Asghar Farhadi à Cannes : la double dénonciation qui bouscule le consensus iranien
Le cinéaste oscarisé condamne aussi bien les frappes américano-israéliennes que la répression des manifestations, tout en présentant un film français mal accueilli.
En marge de la présentation de son nouveau long-métrage « Dastan-haye Movazi » (Histoires parallèles) au Festival de Cannes, le réalisateur iranien Asghar Farhadi a brisé un silence qui durait depuis les derniers soubresauts de son pays. Devant la presse internationale, il a dénoncé avec une rare fermeté deux « événements tragiques » de l’année écoulée : les frappes américano-israéliennes contre l’Iran et la répression meurtrière des manifestations de décembre 2024. « Tuer un être humain est un crime, que ce soit en temps de guerre, par exécution ou dans une protestation », a-t-il déclaré, refusant de hiérarchiser les violences. Une position équidistante qui, dans le contexte iranien, constitue une provolution politique majeure pour un artiste longtemps resté prudent.

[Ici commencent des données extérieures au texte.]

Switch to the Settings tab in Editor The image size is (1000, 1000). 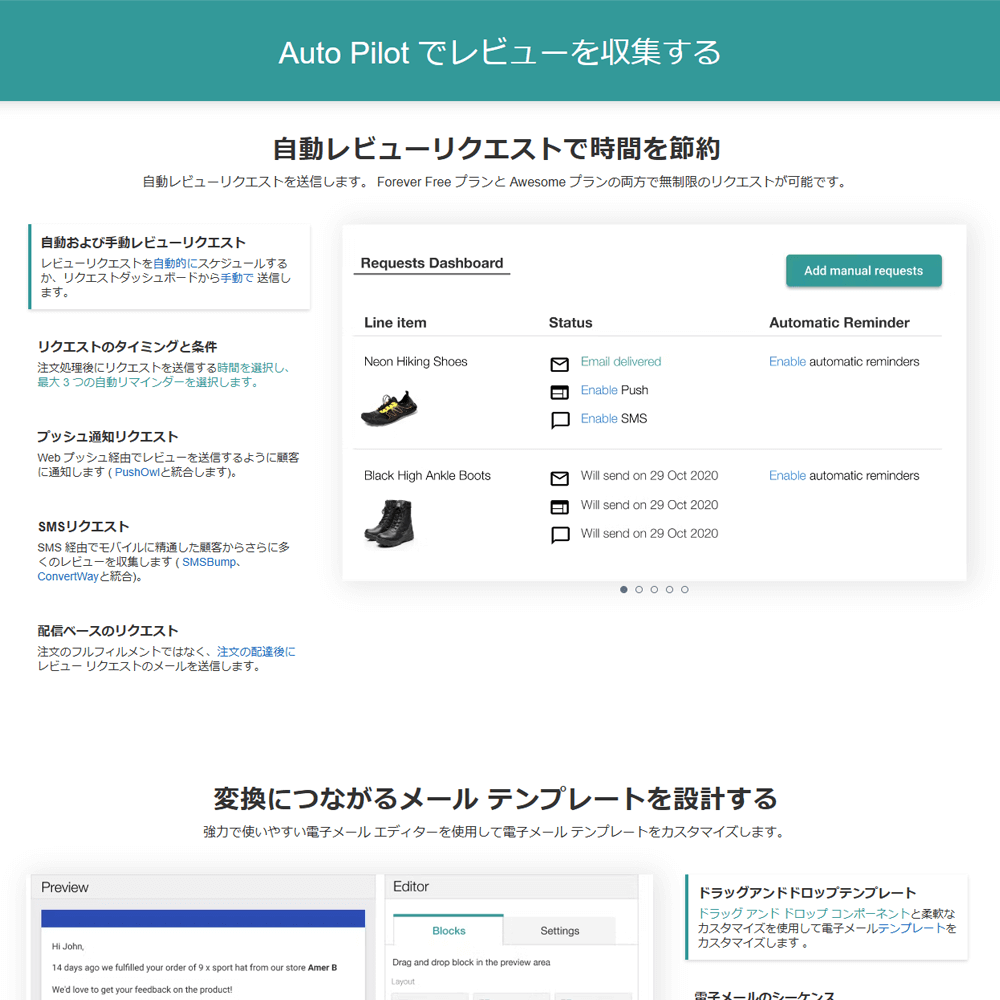click(x=559, y=931)
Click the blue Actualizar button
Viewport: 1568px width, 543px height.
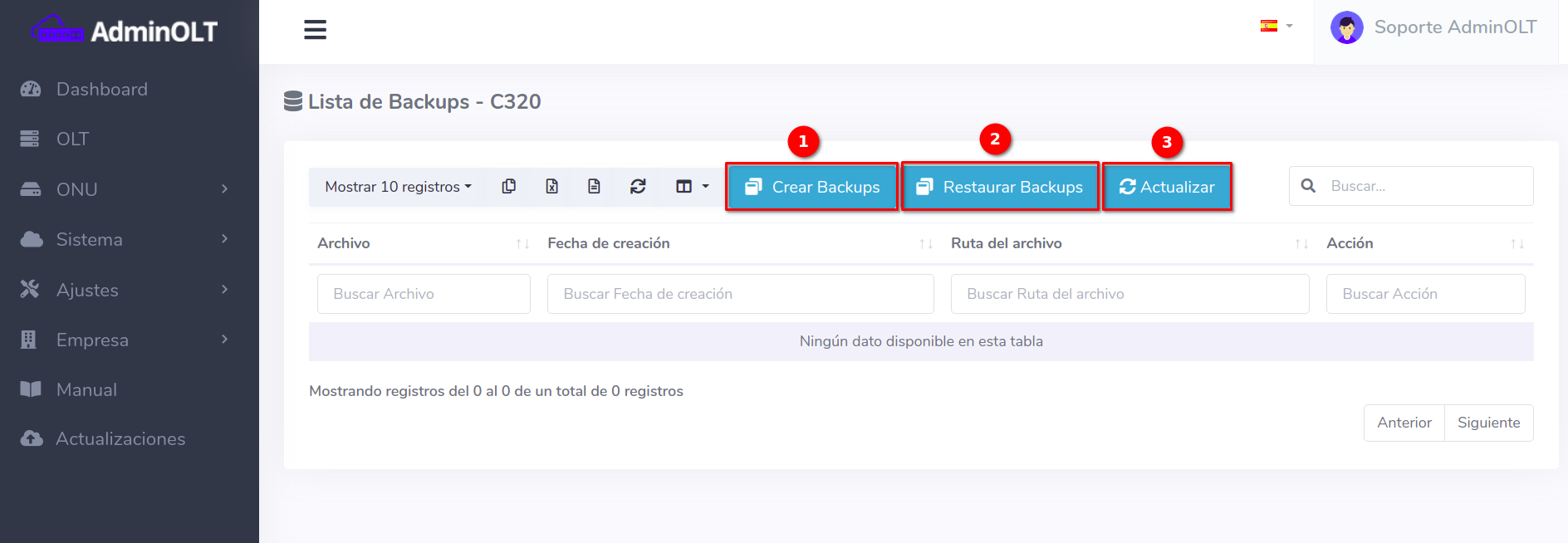click(1167, 187)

Ce double réquisitoire intervient alors que son nouveau film, tourné en français avec un casting prestigieux (Isabelle Huppert, Vincent Cassel), suscite une réception critique particulièrement polarisée. La presse iranienne, via des organes comme Hamshahri Online, s’est empressée de souligner les notes catastrophiques obtenues — une moyenne de 1,7 sur 5 — tandis que certains critiques francophones, notamment de la revue Positif, saluent une œuvre sincère. Farhadi lui-même a justifié ce virage esthétique par une évolution personnelle : « J’ai changé en vieillissant, ce qui m’a permis de travailler plus librement. » Cette liberté nouvelle transparaît dans ses prises de position publiques, alors qu’il vit en exil depuis 2023.
La réaction des différentes sphères médiatiques révèle les fractures idéologiques autour de son propos. En Iran, les médias officiels minimisent la portée de ses déclarations, tandis que les chaînes d’opposition en exil, comme Radio Farda, en font leur une. En Europe et en Amérique du Nord, l’accent est mis sur sa condamnation de la répression interne, souvent occultée par les chancelleries occidentales soucieuses de ne pas fragiliser les négociations nucléaires. La dimension francophone du film ajoute une couche supplémentaire : le Canada et la Belgique, terres d’accueil d’une large diaspora iranienne, suivent de près les prises de position de Farhadi, figure tutélaire d’un cinéma d’auteur dissident.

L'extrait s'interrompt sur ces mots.